22 days: not so silent night
One of the lesser publicized facts of a white Christmas in Minnesota (and just about anywhere in the Midwest) is dry air in homes and businesses. For a family riddled with allergies and sinus issues, there are definitely aspects that are not as appealing as idyllic Christmas cards of still, snowy nights. A few days ago, I purchased a humidifier for our upstairs to help with the onset of my seasonal plague of nose bleeds. Don’t get me wrong I am happy that I live in a warm (and draft-free) house on the prairie; yet, I am fully prepared to take counter measures. I do, however, have to be very careful about which humidifier I choose because one daughter is off-the-charts allergic to mold. So there’s the rub – to find a humidifier that helps moisten the air but doesn’t moisten the air too much!
Perusing through the selections available, I purchased the one that seemed to fit best with the needs that we had. Here were the highlights of the one that made the cut:
- Provides cool air (I am at an age where hot air is not on my wish list, unless of course, I’m going up in a balloon.)
- Can provide moistened air to up to three rooms (exactly what I need)
- 96% mold and bacteria free (due to UV light attachment. Well why not!!!)
- Lasts for 36 hours (less filling and refilling!)
- Quiet operation, fan will not interrupt sleep (Bonus!)
While I was gone for the evening, my sweetie unpacked, assembled, filled the water reservoir, and plugged ‘er in. When I got home, he was watching TV in our bedroom by the glow of the UV light sanitizer, which really had the effect of a fish aquarium for ambience. When we shut down the news, I knew we were in for a long night. I will be honest and say the light was mildly annoying (as I like it pitch black to sleep), but “quiet operation” must be industry code language for not as loud as a rock concert but definitely as loud as a jet engine.
Did. Not. Sleep. A. Wink.
As I lay awake, I started thinking about all the other purchases I had been duped by in my life. Nail art kit for kids was disastrous at best. Buns of Steel video in the 80’s could have been better labelled as a torture device. And my personal favorite was the first grill we ever purchased.
One Friday our best friends invited us over because they had bought a new grill and said if you help us put it together, we can all have a cook-out. Whipped it out the box, put the grill on the stand, and fastened two nuts and bolts, and we were cooking with gas. Literally. It was such a great evening we decided we too needed a grill. Off to the store, we found one similar to our friends with the same “Easy to Assemble” sticker on the box. Pork chops purchased, we raced home to assemble our new grill. Thank the good Lord we did not reciprocate the previous day’s plan with our friends. We opened our box to find 273 pieces and a 20 page manual of instructions. It took three days to complete. “Easy to Assemble” – my left toe!

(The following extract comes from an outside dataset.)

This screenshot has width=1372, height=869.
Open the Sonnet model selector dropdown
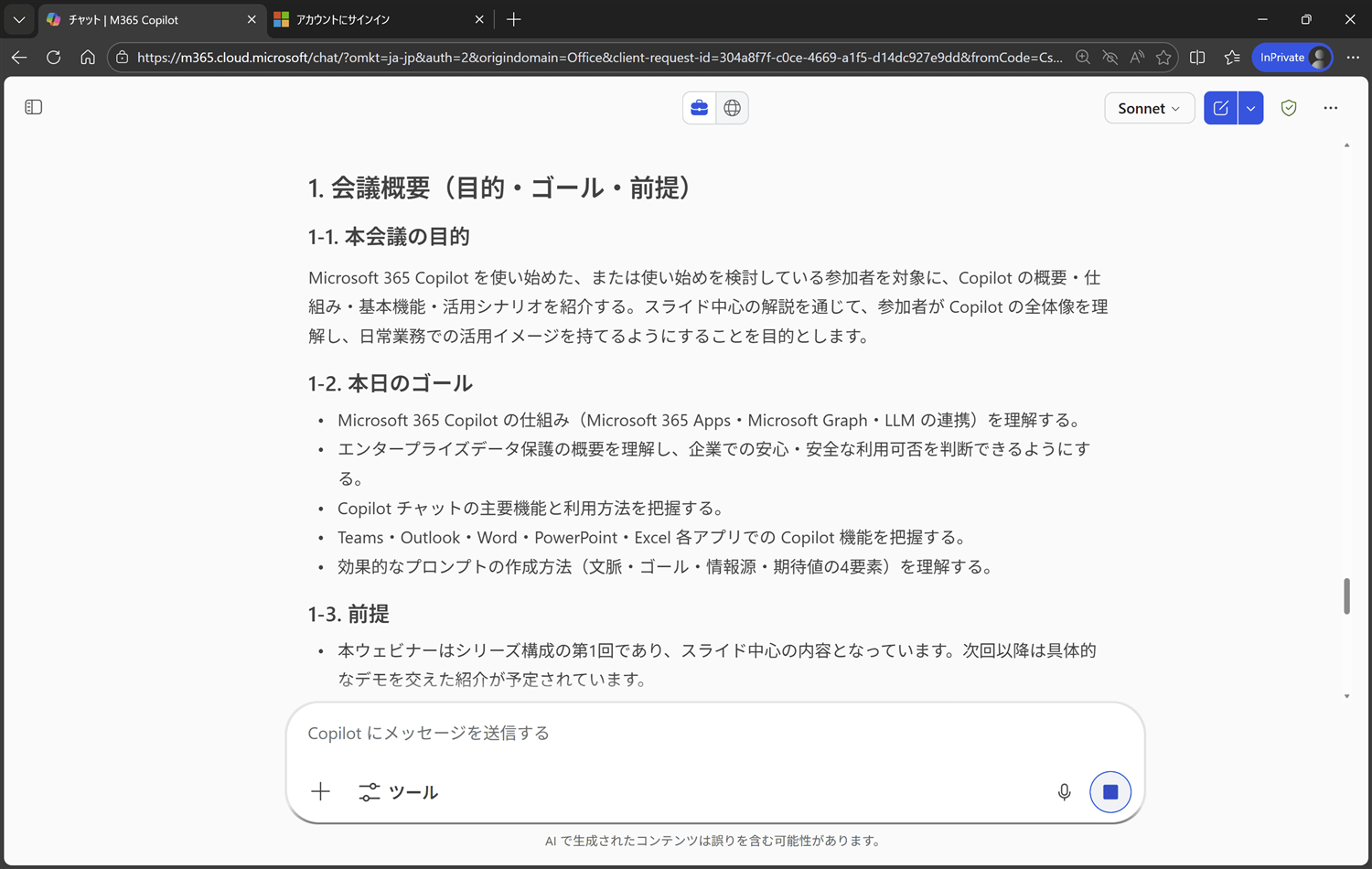click(1149, 107)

When I returned the humidifier to the store this morning, the customer service lady asked me if it was defective. I explained it worked according to theory, but not according to needs. She could hardly contain her laughter when I blurted I probably would have gotten more sleep if howler monkeys resided in my bedroom. She read the box, gave me a understanding nod, and smacked a “Defective” label on the whole thing.
As I stood there waiting for the money to be returned, I realized how much like the misguided purchases in my past I had allowed my previous Christmas joy to be snatched away by flashy labelling, smoke and mirrors marketing, and shoulda’s (You should do this. Or you should buy that for your kids. You should have this.) I think you get the picture.

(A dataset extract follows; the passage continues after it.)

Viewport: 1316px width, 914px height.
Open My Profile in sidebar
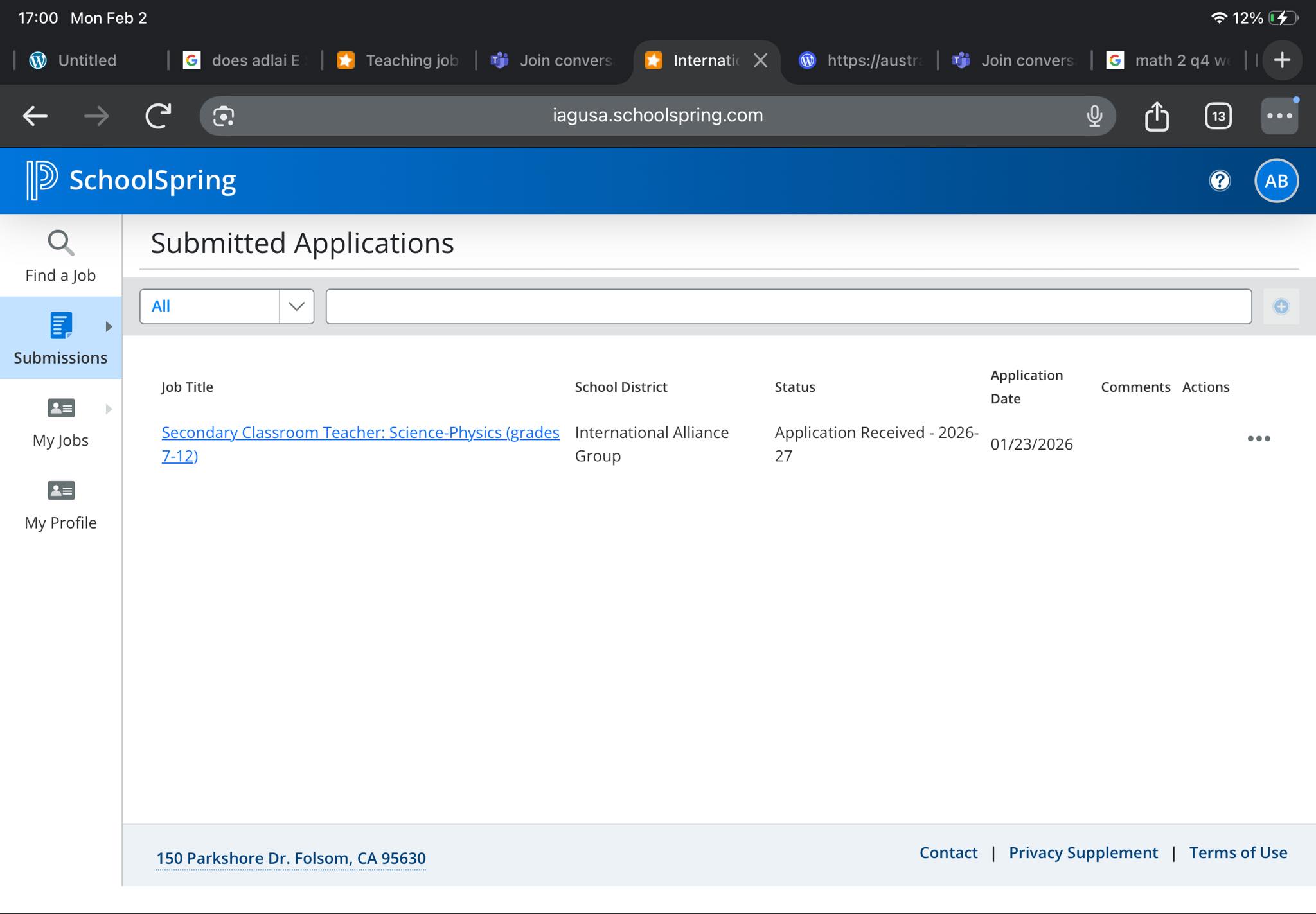60,505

It was a pretty convicting moment.
When I pause and truly reflect, my favorite holiday memories are always about the simple things, and yet, I have been fooled more than once into believing I needed more of this or that to create a happy Christmas.
In reality, I don’t need anything more to be happy, and my kids don’t either. Why do I (or anyone else) allow the noise of the world to disrupt my heart’s contentment like crashing cymbals? I think my pledge to be present (even if it is the little moments this advent) is really rubbing off. So even though I have been functioning on no sleep, I have spent most of the day thankful for the realization of all the blessings I have, including the opportunities I have to spend with people I love.
And I am MORE than okay with that knowledge bringing peace to my mind and good will to my soul, especially if it brings me closer to sweet sounds of a baby wrapped in swaddling cloths, lying in a manger.